Pengaruh Metode Pembelajaran Terhadap Prestasi Belajar. Terdapat di http://www.anneahira.com/pengaruh-metode-pembelajaran-terhadap-prestasi-belajar.html.
Diunduh pada 1 Mei 2013.
Arikunto,
Suharsimi. 2002. Prosedur Penelitian
Suatu Pendekatan Praktek. Jakarta: Rineka Cipta.
Djamarah,
Syaiful Bahri. 2005. Guru dan Anak Didik
dalam Interaksi Edukatif. Jakarta: PT Rineka Cipta
Hamid, Moh.
Sholeh. 2011. Metode Edutainment
(Menjadikan Siswa Kreatif dan Nyaman di Kelas). Yogyakarta: Diva Press.
Tim Redaksi
Nuansa Aulia. 2006. Himpunan
Perundang-Undangan Republik Indonesia tentang Guru dan Dosen. Bandung: CV.
Nuansa Aulia.
Tu’u,
Tulus. 2004. Peran Disiplin pada Perilaku
dan Prestasi Siswa . Jakarta: Gramedia Widiasarana.
Renaningtyas,
Himmah, dkk. 2013. Laporan Hasil
Observasi dan Wawancara Penerapan Metode Pembelajaran Ceramah Bervariasi dan
Diskusi pada Mata Pelajaran Ilmu Pengetahuan Sosial (IPS) Materi Lingkungan
Sehat Kelas 1 SD N 1 Bae Kudus. Tidak dipublikasikan.
Rosmawati, dan
Madri M. 2004. Pemahaman Guru Tentang
Strategi Pembelajaran Pendidikan Jasmani Di Sekolah Dasar. ( Jurnal
Pembelajaran, Desember 2004 ), Vol. 27, No. 03, h. 274.
Sudrajat,
Akhmad. 2008. Penataan Tempat Duduk Siswa
Sebagai Bentuk Pengelolaan Kelas.

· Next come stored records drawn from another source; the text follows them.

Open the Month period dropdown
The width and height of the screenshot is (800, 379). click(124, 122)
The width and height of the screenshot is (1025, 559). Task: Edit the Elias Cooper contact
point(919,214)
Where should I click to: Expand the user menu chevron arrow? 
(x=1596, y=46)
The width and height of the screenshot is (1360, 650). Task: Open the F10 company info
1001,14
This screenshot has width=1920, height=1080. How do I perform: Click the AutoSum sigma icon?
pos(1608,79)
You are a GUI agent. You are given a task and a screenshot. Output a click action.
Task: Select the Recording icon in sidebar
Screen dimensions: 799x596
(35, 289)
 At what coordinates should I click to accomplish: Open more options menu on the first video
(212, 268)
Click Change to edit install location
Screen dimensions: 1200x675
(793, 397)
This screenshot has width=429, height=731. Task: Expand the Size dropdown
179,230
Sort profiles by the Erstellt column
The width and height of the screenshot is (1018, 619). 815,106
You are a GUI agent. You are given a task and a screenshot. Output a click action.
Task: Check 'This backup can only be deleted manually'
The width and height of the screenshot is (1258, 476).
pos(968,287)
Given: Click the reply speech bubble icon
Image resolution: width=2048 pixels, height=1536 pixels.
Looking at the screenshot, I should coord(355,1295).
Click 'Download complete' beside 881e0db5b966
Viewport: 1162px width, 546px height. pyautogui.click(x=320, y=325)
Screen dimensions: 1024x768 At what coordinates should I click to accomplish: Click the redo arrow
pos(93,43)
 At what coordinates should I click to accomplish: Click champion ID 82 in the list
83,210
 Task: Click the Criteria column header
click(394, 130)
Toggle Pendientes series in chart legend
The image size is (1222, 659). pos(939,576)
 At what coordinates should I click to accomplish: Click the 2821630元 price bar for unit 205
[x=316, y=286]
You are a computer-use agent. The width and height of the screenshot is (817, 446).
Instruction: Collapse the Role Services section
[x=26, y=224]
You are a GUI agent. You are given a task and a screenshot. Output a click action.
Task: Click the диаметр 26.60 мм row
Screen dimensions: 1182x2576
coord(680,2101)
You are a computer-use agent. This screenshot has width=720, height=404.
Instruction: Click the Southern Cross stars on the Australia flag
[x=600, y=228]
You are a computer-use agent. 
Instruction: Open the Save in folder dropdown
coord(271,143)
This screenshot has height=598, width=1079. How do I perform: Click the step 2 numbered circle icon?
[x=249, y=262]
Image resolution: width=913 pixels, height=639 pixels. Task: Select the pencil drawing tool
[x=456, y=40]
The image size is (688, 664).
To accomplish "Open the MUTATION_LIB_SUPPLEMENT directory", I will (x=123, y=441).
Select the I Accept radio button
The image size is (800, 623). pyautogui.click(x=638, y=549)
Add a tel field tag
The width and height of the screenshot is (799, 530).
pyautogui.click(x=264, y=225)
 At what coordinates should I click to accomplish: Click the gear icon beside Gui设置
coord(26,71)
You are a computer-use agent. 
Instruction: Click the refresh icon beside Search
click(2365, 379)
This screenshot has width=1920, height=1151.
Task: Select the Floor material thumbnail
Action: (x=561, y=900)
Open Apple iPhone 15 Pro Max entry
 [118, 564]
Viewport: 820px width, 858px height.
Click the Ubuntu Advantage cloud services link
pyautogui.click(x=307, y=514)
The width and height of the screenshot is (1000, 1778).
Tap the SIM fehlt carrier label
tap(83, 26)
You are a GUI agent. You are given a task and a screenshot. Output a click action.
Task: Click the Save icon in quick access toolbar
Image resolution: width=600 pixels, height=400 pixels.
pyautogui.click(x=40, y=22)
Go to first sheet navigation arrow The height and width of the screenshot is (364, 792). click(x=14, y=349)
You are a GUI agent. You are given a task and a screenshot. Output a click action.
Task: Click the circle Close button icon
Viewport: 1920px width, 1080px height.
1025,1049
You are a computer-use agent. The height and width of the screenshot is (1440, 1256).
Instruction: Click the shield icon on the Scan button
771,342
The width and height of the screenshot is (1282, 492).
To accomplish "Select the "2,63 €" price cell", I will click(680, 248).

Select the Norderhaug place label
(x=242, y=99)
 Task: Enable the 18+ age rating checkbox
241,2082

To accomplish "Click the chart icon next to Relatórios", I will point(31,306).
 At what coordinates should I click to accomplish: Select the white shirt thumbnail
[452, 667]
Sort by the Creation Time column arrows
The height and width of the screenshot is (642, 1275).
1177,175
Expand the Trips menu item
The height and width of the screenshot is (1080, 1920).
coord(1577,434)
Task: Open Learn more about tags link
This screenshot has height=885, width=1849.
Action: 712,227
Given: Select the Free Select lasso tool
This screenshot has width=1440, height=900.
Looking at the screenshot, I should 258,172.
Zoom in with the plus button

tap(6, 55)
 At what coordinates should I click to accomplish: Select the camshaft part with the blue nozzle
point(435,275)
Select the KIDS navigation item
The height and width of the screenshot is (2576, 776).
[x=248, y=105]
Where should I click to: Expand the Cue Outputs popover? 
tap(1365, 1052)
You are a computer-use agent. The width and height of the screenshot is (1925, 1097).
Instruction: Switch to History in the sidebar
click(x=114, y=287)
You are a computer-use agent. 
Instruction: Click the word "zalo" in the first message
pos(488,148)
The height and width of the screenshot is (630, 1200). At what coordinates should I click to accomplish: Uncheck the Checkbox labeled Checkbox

Terdapat di http://akhmadsudrajat.wordpress.com/2008/07/28/penataan-tempat-duduk-siswa-sebagai-bentuk-pengelolaan-kelas/.
Diunduh pada 1 Mei 2013.
Suparman
S.2010. Gaya Mengajar yang Menyenangkan
Siswa. Yogyakarta: Pinus Book Publisher.
W. Anitah, Sri. 2009. Strategi
Pembelajaran di SD. Jakarta: Universitas Terbuka.
Zulaekha,
Nur. 2011. Panduan Sukses Lulus
Sertifikasi Guru. Yogyakarta: Pinus Book Publisher.